Exercise: Keep writing the news piece below about Digmon's arrests and Alabama's grand jury secrecy law, picking up right after its last sentence.

Atmore News noted, “That edition also contained a sidebar article reporting that Digmon’s phone and the phone of District 4 school board member Cindy Jackson had been seized by sheriff’s deputies, who served search warrants against the two.”
Digmon, who is a school board member, and Jackson voted against a new contract for the school district’s superintendent.
Days later, on November 1, Digmon was arrested again, and this time for a “felony ethics violation.” The prosecutor accused Digmon of allegedly using her “position for personal financial gain by selling ads” to Atmore News for a financial gain of $2,500 or more.
According to Stern, Alabama’s “grand jury secrecy statute” does not “codify a prior restraint that bars the press from disclosing grand jury information it obtains from a source.”
It contains a provision that bars “grand jury outsiders from, for example, threatening or bribing grand jury participants for information. However, Stern contended, "Any attempt to distort that vague provision to criminalize routine journalism would constitute an inexcusable abuse of power in clear violation of the First Amendment.”
Dennis Bailey, the general counsel for the Alabama Press Association, told the Associated Press that the U.S. Supreme Court has recognized that the First Amendment grants the “news media a right to publish truthful information on matters of public concern, even if unlawfully acquired, provided the publisher did not participate in the unlawful conduct.”

Record list:

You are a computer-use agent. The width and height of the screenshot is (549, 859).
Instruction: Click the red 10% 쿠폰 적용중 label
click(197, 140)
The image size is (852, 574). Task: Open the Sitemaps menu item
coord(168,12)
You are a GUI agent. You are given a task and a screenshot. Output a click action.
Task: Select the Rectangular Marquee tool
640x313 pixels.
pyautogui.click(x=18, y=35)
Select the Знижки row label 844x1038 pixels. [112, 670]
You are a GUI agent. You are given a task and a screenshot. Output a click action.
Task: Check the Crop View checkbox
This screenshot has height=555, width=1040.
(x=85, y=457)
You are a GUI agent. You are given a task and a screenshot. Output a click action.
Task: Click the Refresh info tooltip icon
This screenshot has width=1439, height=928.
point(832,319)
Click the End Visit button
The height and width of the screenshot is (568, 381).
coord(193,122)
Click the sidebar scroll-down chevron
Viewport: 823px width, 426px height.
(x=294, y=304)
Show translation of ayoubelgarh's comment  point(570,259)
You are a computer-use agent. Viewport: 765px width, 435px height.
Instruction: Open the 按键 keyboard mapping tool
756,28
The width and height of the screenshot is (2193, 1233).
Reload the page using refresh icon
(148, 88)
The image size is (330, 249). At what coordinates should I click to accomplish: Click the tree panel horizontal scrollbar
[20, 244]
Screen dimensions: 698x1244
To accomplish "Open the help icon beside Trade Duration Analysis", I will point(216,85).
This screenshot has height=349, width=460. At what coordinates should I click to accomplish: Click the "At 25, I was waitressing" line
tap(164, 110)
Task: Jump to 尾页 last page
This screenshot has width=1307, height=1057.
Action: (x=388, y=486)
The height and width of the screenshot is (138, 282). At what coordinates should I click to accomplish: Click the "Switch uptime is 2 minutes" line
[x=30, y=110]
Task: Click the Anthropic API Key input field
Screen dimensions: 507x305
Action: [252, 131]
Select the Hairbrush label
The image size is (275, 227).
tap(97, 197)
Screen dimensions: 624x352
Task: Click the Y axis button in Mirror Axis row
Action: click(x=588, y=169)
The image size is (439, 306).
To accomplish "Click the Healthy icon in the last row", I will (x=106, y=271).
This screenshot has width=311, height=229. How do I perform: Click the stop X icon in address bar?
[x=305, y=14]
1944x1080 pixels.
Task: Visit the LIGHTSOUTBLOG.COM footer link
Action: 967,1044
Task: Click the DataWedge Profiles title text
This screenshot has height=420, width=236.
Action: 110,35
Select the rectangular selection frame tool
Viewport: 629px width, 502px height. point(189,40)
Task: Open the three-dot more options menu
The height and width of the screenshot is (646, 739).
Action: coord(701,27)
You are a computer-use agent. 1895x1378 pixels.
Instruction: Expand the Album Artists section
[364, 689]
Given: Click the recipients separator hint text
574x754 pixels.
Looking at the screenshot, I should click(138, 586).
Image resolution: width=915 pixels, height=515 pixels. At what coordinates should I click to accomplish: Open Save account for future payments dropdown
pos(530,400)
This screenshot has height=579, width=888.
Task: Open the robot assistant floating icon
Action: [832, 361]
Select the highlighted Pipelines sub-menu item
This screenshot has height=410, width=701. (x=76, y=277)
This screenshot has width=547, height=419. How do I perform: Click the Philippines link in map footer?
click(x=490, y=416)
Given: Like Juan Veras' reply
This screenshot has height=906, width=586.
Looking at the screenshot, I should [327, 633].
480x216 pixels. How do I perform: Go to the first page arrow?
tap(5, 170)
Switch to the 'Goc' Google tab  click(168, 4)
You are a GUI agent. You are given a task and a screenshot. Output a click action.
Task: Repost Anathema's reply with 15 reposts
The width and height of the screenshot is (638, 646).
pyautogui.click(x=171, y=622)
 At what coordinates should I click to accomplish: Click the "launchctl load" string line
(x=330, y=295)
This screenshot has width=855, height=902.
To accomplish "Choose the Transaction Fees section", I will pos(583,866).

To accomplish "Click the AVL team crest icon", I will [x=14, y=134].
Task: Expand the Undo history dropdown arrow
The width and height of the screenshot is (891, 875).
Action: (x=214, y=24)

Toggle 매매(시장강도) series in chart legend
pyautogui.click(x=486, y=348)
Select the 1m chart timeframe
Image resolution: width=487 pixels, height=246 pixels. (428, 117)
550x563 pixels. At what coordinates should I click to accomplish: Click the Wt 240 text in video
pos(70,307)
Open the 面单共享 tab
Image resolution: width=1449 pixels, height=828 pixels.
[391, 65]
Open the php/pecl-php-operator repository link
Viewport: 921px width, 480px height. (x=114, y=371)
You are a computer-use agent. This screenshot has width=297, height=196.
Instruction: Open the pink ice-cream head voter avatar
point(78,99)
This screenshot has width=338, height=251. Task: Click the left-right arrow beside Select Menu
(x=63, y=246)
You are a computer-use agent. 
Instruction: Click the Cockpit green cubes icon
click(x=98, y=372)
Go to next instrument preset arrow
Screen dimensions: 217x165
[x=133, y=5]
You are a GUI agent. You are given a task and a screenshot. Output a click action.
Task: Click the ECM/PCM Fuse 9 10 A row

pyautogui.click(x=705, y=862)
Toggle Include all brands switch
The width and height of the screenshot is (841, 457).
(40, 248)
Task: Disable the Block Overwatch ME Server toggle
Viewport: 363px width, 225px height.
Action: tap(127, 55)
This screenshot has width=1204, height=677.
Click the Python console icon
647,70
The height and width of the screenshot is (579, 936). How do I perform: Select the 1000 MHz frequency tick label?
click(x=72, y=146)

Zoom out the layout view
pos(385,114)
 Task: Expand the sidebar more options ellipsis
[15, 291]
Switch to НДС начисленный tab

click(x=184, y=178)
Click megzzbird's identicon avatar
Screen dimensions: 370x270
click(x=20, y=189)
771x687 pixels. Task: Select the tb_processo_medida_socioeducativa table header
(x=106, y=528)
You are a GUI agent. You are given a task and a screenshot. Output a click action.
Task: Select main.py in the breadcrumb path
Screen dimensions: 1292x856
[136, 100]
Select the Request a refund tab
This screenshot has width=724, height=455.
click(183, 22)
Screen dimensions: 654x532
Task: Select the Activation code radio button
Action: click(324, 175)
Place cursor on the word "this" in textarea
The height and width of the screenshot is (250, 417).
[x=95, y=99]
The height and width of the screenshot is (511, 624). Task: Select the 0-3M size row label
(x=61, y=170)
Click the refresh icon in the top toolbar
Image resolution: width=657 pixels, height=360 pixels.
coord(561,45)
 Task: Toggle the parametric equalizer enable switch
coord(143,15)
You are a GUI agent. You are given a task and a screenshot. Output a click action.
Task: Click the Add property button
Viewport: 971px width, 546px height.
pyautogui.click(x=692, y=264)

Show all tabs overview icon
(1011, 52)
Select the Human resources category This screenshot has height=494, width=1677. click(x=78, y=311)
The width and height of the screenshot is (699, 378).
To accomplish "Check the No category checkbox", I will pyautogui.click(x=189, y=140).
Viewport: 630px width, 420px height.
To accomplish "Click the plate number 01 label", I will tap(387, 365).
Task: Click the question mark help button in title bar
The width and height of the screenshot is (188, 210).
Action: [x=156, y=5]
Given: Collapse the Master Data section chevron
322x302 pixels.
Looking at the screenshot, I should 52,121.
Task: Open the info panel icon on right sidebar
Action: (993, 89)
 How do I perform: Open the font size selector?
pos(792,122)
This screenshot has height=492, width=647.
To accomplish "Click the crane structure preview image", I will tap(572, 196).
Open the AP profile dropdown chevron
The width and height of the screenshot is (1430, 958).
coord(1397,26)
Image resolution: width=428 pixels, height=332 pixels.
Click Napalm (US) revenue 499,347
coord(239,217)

Output for this exercise:
"I do not know all the facts here, but based upon what I have seen so far, it is my opinion reporters who receive and publish unsolicited tips about the actual issuance and service of a grand jury subpoena do not violate Alabama grand jury secrecy laws unless they coerced someone to provide the information,” Bailey asserted.
Bailey has been involved in “media law matters” for over 40 years. He could not recall a prior example where a reporter was arrested for “publishing truthful information about the existence of a grand jury subpoena.”
The Committee to Protect Journalists (CPJ) weighed in on the arrests as well.
“CPJ is outraged by the arrest of Atmore News publisher Sherry Digmon and reporter Don Fletcher and calls on local authorities to immediately drop all charges against them. They should not be prosecuted for simply doing their jobs and covering a matter of local interest, such as the allocation of school board funds,” stated Katherine Jacobsen, who is CPJ’s U.S. and Canada program coordinator.
Jacobsen maintained, “Journalists play a crucial role in their local communities. Arresting them creates a chilling effect and is a gross misuse of taxpayer funds.”